Makala: The journey of an honest man
- CANNES 2017: Emmanuel Gras has made a captivating documentary that whisks us away to DR Congo on the heels of a heroic charcoal seller
At daybreak, we see a man walking; he leaves the confines of his small village, a can of water in his hand and an axe under each arm, and crosses the parched slopes of the bushland alone before reaching an enormous, gnarled tree that he fells with a Herculean effort. After saying a prayer ("Give me the strength I need for my work, protect my family, may your light illuminate my voice"), he’s on his way home, back to his wife, who is taking care of their two very young children and who will help him in the coming days to chop, carry and stack the wood in a big mound packed down with earth, which will be used as a natural oven to make charcoal. And this fuel that they call Makala [+see also:
interview: Emmanuel Gras
film profile] in Swahili is what lies at the centre of, and lends its name to, the minimalistic and powerful documentary by French director Emmanuel Gras, unveiled in competition in the Critics’ Week at the 70th Cannes Film Festival.

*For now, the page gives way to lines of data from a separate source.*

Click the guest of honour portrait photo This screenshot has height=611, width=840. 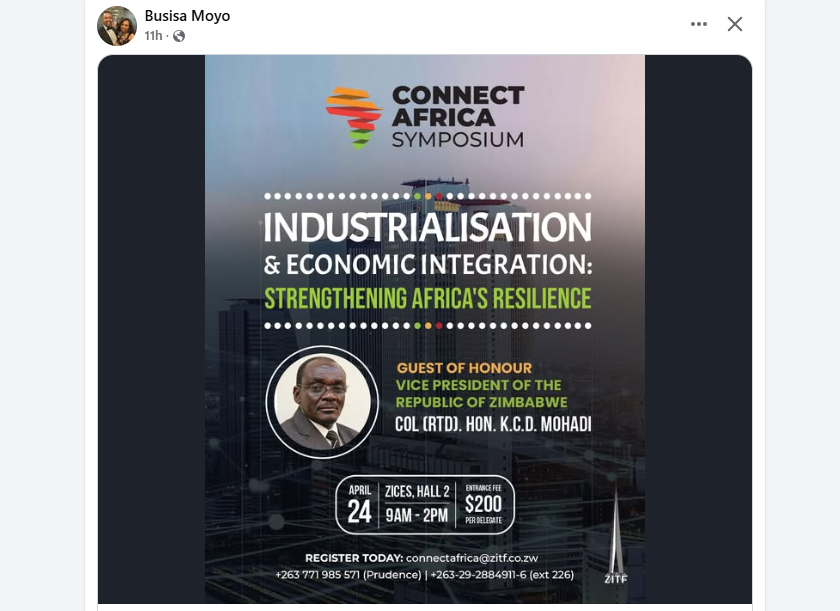click(322, 402)
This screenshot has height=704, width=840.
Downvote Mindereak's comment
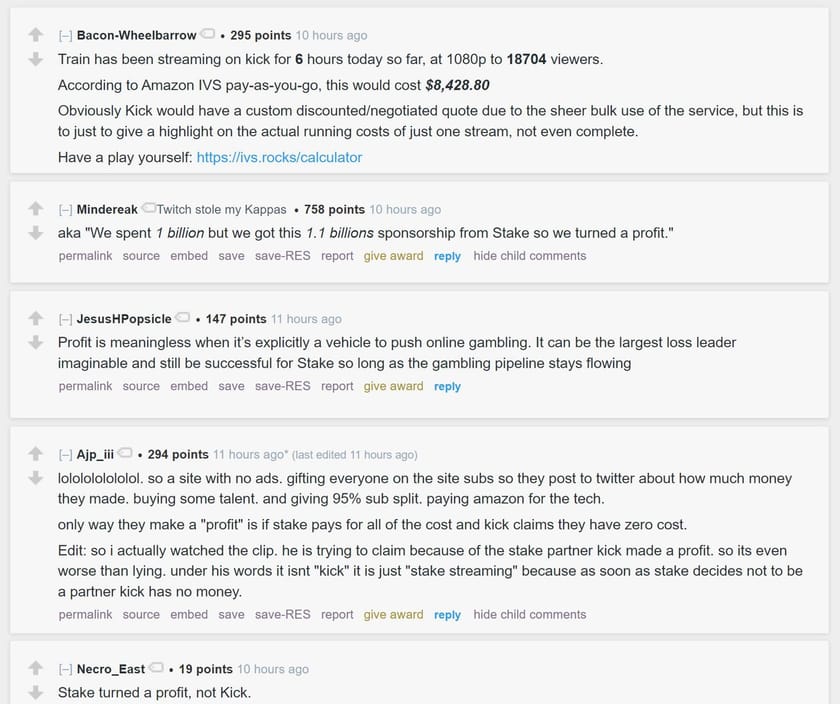click(36, 233)
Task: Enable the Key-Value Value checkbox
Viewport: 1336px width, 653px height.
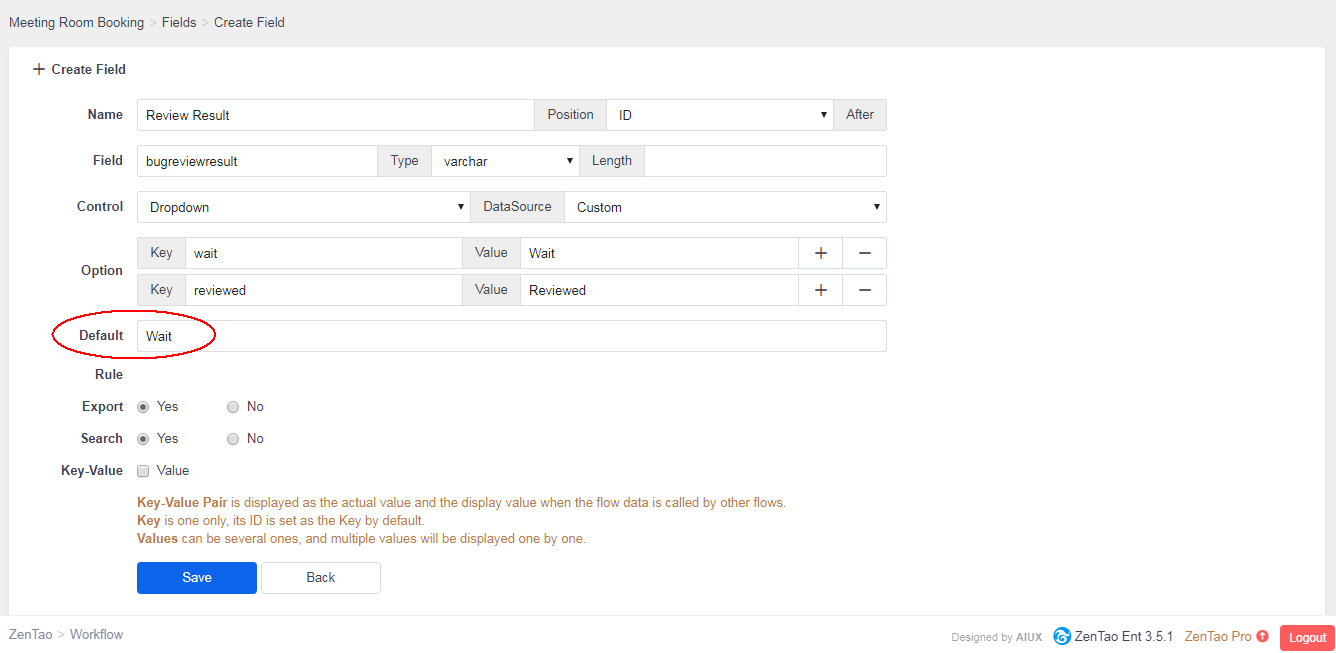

We are in Katanga Province, in the Democratic Republic of the Congo. All around, the ground smokes from stubble-burning, and the impoverished natural world no longer allows the inhabitants to hunt anything but rats and birds. Kabwita is 28 years old, dreams of building his own house, and has already drawn up the plans and imagined the things he’ll plant all around it. But he needs 15 sheets of metal to build a roof able to withstand the wind, and he needs money in order to buy them. His only way of achieving this is by selling his charcoal in the town of Kolwezi, 50 kilometres away. Loading up his only possession, his bicycle, with six huge sacks, he sets off down the track, ready to embark on a slow odyssey, pushing his bike by hand like a true slave to the road. This trek will take him to the very limits of exhaustion, accompanied with supreme empathy and exceptionally artful camerawork by the director, who lensed the film himself. They traverse the gentle slopes and the many mountain passes, spend two nights camping in a bivouac and endure several unpleasant ordeals as civilisation approaches, which Emmanuel Gras films while playing with stretching out time, a bit like Gerry by Gus Van Sant, and varies the angles to the point where he makes this overloaded bicycle into a real character in itself. This journey, elegantly accompanied by the cello of Gaspar Claus, is nevertheless a voyage aimed at uncovering the essence of a brave man who struggles single-handedly against a hopeless fate. Because soon the city appears in front of him, with all its chaos which is so far removed from the silent open spaces where Kabwita is from. Will he succeed in selling his charcoal?
Having risen to fame with Bovines (nominated for the César Award for Best Documentary in 2013), Gras confirms his remarkable talent as a very personal documentarian who above all looks to bring out the expressiveness in reality in order to reach the essence of everything he films. This gamble really pays off with Makala (especially with its captivating closing scene), which is also a magnificent tribute to the simple beauty of the human being, to his courage in the face of adversity and his faith in better days to come, a vital hope that constantly locks horns with despair and oblivion.